Neuropsychological evaluations can provide formal information on cognitive functioning and may show changes in memory, attention, language or problem-solving. These results can be helpful in determining rehabilitation strategies for brain fog, but unfortunately, they are not designed to explain why these changes are occurring.
Imaging of the brain, with MRI or CT scans, has so far not provided much information on the underlying cause. It could be that they are not sensitive enough to pick up on small changes; if this is the case, different types of scans – such as functional MRIs – that are either able to get better pictures or look at metabolic changes in the brain might be helpful.
However, these are not commonly available outside of research.
Other studies that might enlighten us about the underlying cause of symptoms include bloodwork that might show elevations in autoimmune markers or changes in hormones.
The immune system involves a balance of many factors, and impaired regulation of this system after an infection can cause inflammation; this, combined with hormonal or metabolic changes, could potentially lead to long COVID-19 symptoms.
While these are not answers, they offer potential leads and further clues for researchers to explore.
(Experts explain why COVID-19 could become a “chronic problem" on CNA's Heart of the Matter podcast.)
To better understand long COVID-19, we need to have a clear picture of who is affected.
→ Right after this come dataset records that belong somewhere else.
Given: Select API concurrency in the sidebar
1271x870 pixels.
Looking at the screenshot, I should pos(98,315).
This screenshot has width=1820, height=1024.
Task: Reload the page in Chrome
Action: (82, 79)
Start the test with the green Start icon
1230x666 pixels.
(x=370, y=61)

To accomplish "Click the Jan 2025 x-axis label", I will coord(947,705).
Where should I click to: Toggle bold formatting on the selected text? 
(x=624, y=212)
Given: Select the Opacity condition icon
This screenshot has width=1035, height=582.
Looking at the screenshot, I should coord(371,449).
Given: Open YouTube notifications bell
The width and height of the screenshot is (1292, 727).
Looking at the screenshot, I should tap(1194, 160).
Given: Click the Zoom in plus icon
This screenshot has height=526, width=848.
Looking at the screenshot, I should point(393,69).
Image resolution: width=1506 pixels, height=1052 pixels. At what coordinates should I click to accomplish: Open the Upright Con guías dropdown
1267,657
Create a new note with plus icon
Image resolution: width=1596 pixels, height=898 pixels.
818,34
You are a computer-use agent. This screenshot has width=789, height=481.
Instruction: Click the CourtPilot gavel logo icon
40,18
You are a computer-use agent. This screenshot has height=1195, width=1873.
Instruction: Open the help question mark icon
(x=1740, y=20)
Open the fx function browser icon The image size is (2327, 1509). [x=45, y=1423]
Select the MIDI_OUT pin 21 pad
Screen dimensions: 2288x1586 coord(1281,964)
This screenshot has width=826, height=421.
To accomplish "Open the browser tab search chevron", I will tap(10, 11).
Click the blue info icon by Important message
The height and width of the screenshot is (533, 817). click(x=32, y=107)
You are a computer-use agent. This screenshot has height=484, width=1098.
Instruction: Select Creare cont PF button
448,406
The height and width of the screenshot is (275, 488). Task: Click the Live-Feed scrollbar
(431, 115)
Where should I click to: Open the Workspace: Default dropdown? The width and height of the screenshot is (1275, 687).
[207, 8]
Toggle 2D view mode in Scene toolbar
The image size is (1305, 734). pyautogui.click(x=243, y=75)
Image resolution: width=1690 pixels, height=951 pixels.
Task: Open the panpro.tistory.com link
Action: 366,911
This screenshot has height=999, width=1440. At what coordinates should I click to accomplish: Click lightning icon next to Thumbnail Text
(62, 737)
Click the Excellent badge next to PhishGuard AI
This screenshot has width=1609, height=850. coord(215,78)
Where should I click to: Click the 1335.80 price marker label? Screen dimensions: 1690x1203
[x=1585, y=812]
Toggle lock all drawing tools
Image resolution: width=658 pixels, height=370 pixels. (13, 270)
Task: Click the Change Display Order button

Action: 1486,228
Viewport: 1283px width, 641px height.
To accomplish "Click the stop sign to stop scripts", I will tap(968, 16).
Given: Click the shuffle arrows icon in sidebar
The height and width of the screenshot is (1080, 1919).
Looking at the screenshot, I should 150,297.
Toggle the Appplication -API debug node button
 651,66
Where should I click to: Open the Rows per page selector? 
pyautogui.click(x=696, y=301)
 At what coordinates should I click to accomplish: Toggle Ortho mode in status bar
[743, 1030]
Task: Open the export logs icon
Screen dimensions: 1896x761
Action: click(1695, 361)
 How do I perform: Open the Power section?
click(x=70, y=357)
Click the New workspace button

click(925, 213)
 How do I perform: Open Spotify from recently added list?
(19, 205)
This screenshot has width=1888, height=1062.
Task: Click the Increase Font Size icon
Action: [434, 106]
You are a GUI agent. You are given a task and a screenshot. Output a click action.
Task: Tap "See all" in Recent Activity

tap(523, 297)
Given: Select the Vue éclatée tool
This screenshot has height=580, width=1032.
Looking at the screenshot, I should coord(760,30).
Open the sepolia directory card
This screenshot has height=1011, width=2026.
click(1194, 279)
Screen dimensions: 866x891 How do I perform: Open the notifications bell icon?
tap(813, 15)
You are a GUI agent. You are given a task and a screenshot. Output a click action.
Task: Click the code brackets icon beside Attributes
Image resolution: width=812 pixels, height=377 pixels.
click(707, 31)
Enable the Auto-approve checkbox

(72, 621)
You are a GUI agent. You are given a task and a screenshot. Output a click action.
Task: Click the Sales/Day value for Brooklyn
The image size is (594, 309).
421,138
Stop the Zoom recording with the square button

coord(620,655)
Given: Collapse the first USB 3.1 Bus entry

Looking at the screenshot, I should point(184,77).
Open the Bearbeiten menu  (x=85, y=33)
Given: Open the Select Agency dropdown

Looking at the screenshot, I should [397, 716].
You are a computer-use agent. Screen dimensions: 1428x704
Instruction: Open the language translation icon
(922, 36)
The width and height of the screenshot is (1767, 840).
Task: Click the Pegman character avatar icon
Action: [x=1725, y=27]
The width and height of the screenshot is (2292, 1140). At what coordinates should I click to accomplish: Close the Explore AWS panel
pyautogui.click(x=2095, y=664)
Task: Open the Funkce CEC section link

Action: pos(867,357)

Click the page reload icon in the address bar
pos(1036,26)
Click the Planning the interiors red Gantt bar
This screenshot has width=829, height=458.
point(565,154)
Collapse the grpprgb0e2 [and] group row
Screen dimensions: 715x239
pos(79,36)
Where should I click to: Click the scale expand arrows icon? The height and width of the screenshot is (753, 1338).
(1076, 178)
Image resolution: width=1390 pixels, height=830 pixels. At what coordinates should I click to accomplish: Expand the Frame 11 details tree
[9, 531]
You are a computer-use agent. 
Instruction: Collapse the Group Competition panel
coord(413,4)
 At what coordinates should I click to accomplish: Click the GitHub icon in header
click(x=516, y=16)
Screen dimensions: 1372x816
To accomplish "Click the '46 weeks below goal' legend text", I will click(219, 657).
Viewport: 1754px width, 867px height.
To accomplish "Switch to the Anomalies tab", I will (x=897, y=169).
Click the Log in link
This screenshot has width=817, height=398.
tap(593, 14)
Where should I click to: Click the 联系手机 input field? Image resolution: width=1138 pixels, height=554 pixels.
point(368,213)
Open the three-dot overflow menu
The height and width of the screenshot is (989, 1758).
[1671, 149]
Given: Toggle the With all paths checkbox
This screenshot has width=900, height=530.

While communities of colour have often been more severely affected by COVID-19, they are also likely to be underrepresented in studies.
As a result, researchers need to engage broadly across communities to ensure we fully understand who is affected by long COVID-19, as well as what risk factors might be at play in determining long-term outcomes.
Research needs to also focus on gaining a better understanding of the less understood diseases like myalgic encephalomyelitis, as they seem to most resemble what we are seeing.
The ultimate goal in understanding long COVID-19 is to figure out how to prevent it from happening – and prevent as much suffering as we can. While I have seen people get better from long COVID-19, I have many patients who continue to suffer over a year later.
It has also affected the healthcare workers whose goal is to help others heal, but are left with few answers to provide. Until research yields more answers on what could be causing long-COVID, we are left with trying to minimise symptoms and waiting.
Allison Navis is Assistant Professor of Neurology, Icahn School of Medicine at Mount Sinai. This commentary first appeared in The Conversation.